I have, as we say here, been Doing the Bulbs. This used to be an event which took place at this time each year with every pot or tray being repotted on a two yearly cycle but it was a practice which somehow dropped down the priority list until it fell off the bottom and I don’t think anybody has Done the Bulbs since I last tackled them six or seven years ago. It is rather a case of survival of the fittest and some of the thugs have taken control.
Mark’s late father was very keen on bulbs and built up a good selection in the garden. In turn, Mark bought or acquired every different bulb he could lay his hands on over a period of years but he held them in the nursery while he built them up and assessed them. Many never got out of the nursery because finding the right position in the garden hasn’t happened yet so we had developed this area that we would walk past with eyes averted so we couldn’t see the weed infestation. We are talking several hundred trays and pots so it is not a little task that can be done quickly. After a week’s work, I am about half way through.
Over the years, Mark has removed the really special bulbs to his covered house so what I am dealing with are the survivors of benign neglect.
When bulbs are mentioned, most people tend to think of daffodils, tulips (which prefer areas with cold winters), anemones and ranunculus (those shrivelled up little brown packages of promise you buy are technically tubers), maybe dahlia tubers, freesias, snowdrops and a few others. Taranaki gardeners have adopted rhodohypoxis (or roxypoxies as one garden visitor called them) as our own emblem because they obligingly flower year in year out in the week of our Rhododendron Festival. But bulbs go well beyond go well beyond these common types.
Technically bulbs, tubers, corms and rhizomes are all geophytes which are characterised by their fleshy underground structure where nutrients and moisture are stored making it possible for the plant to survive periods of drought or cold. The greatest threat to bulbs in our climate is that they can be too wet and rot out, especially those which have a dormant period (not every bulb goes dormant). In their native habitats, growth periods coincide with optimal growing conditions which, in the case of the large majority of our successful garden bulbs from South Africa, mean that they are triggered by autumn rains. Of course here we don’t just have autumn rain. We have winter rains, spring rain and, thank goodness this week, summer rain, so we can struggle with bulbs which require long dry periods. So good drainage, better drainage and excellent drainage are the three most critical elements to growing them in the garden.
The advantage of holding the bulbs in the nursery has also been to sort out which are invasive. Our worst weed in the rockery came in as a garden bulb – a geissorhiza with a pretty blue flower in spring which then seeded everywhere and put off multiple, tiny off shoots all of which seem to survive and to reproduce. It is a menace. The most common menace bulb which many gardeners suffer from is one of the oxalis family but over the past week I have uncovered others. Not all lapeirousia or moraeas are worth cherishing. Some just look dangerous. And while we are quite happy to naturalise some bulbs in our garden, those which are attempting to naturalise themselves with no assistance from us at all are inviting an encounter with Round Up. They are not all precious.

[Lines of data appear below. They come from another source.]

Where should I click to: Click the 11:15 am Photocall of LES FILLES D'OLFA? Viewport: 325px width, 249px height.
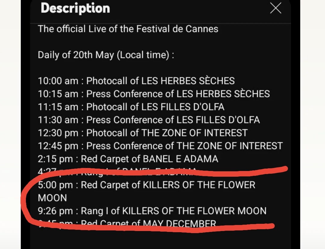(x=131, y=107)
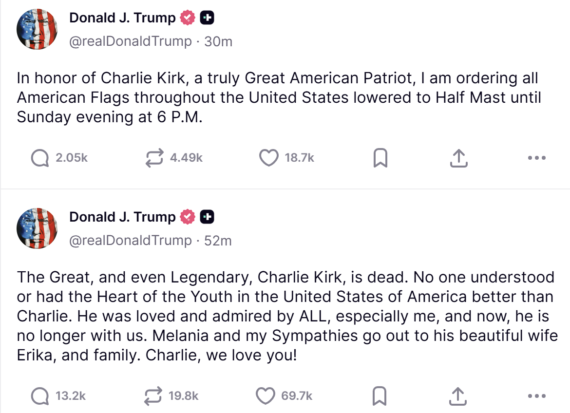Viewport: 570px width, 413px height.
Task: Open more options on the 30m post
Action: click(x=536, y=158)
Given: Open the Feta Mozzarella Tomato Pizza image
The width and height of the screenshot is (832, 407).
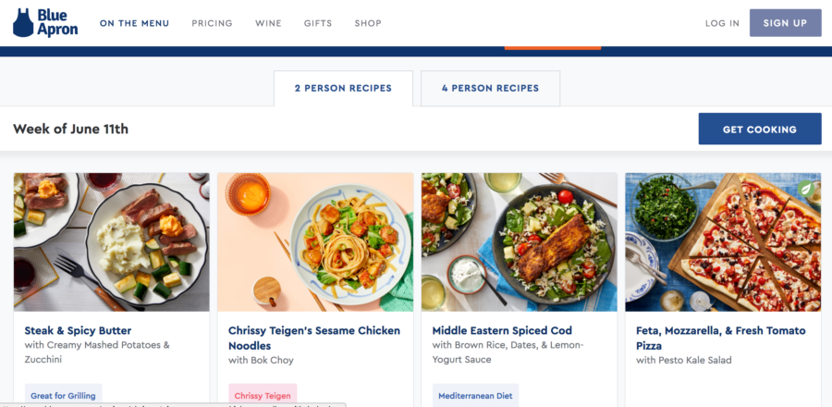Looking at the screenshot, I should [723, 242].
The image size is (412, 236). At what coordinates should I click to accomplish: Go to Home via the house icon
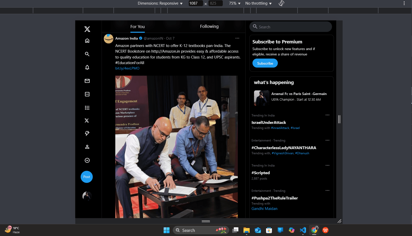(87, 41)

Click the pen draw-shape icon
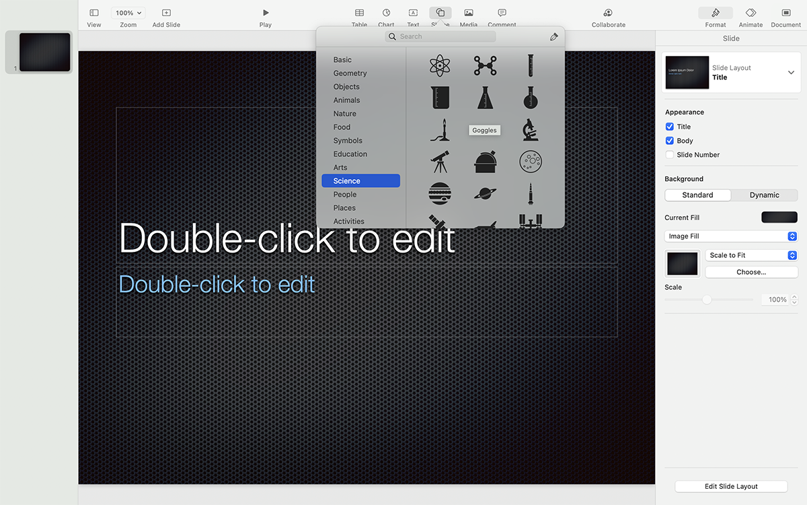[553, 37]
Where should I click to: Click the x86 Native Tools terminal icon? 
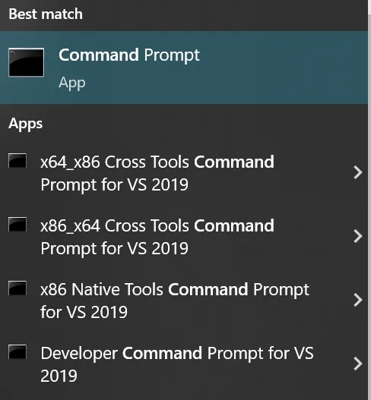pyautogui.click(x=17, y=288)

Doing a quick flick around the garden, I see there are a number of summer bulbs in flower. It is peak time for the completely OTT auratum lilies (of Japanese origin) which are a mainstay of our summer garden. The scadoxus katherinae (from South Africa and Zimbabwe) are in full flower, as are the glorious gloriosas from the same part of the world. The pretty cyclamen hederafolium from Southern Europe and Turkey have started. The zephyranthes, sometimes referred to as rain lilies, hailing from the Americas are putting up intermittent neat little copper coloured flowers alongside our driveway. It is a veritable United Nations flowering and the beauty of an extensive bulb collection is that you can pretty well guarantee that there will be some with fresh flowers for every month of the year. They add a wonderful seasonal interest and detail to a garden.
So back to sorting out our packages of promise here, many of which will remain a mystery until they grow because while some bulbs at least survived a prolonged period of neglect, the same can not be said for their accompanying labels. Those which the birds did not scatter have tended to fade beyond deciphering stage. By the by, writing on plastic labels with a soft pencil is preferable to felt pen – pencil lasts much longer (a trick we have learned over the years in the nursery). While I can recognise a fritillaria bulb from a scilla or a lachenalia, when we started with a collection of around 15 different frits, even more lachenalias and goodness knows how many different scillas it has become more problematic. It may take a season or two to re-establish the identities.
Postscripts to my last column. Mark was absolutely delighted to lay his hands on a Planet Junior from a reader and has been carefully oiling the handle and wondering where he might find some of the additional attachments which were originally available as extras. In case you are wondering what a Planet Junior is, think of it as the manual pre-cursor to the rotary hoe.
And the Monarch Trust secretary in Northland was delighted to read my last column on the topic. She has been sending information through, along with two packets of seed for red and yellow flowered forms of swan plant (we do have a blue flowered form here too). I think she has recruited Mark to join the band of taggers (those who put tiny stickers on monarch butterflies which are wintering over). If you want to contact the Trust, they have a wonderful email address: email@example.com (nothing to do with the Royal Family). She tells me monarchs arrived here naturally around 1840 so they are technically native to our country. I did not know that.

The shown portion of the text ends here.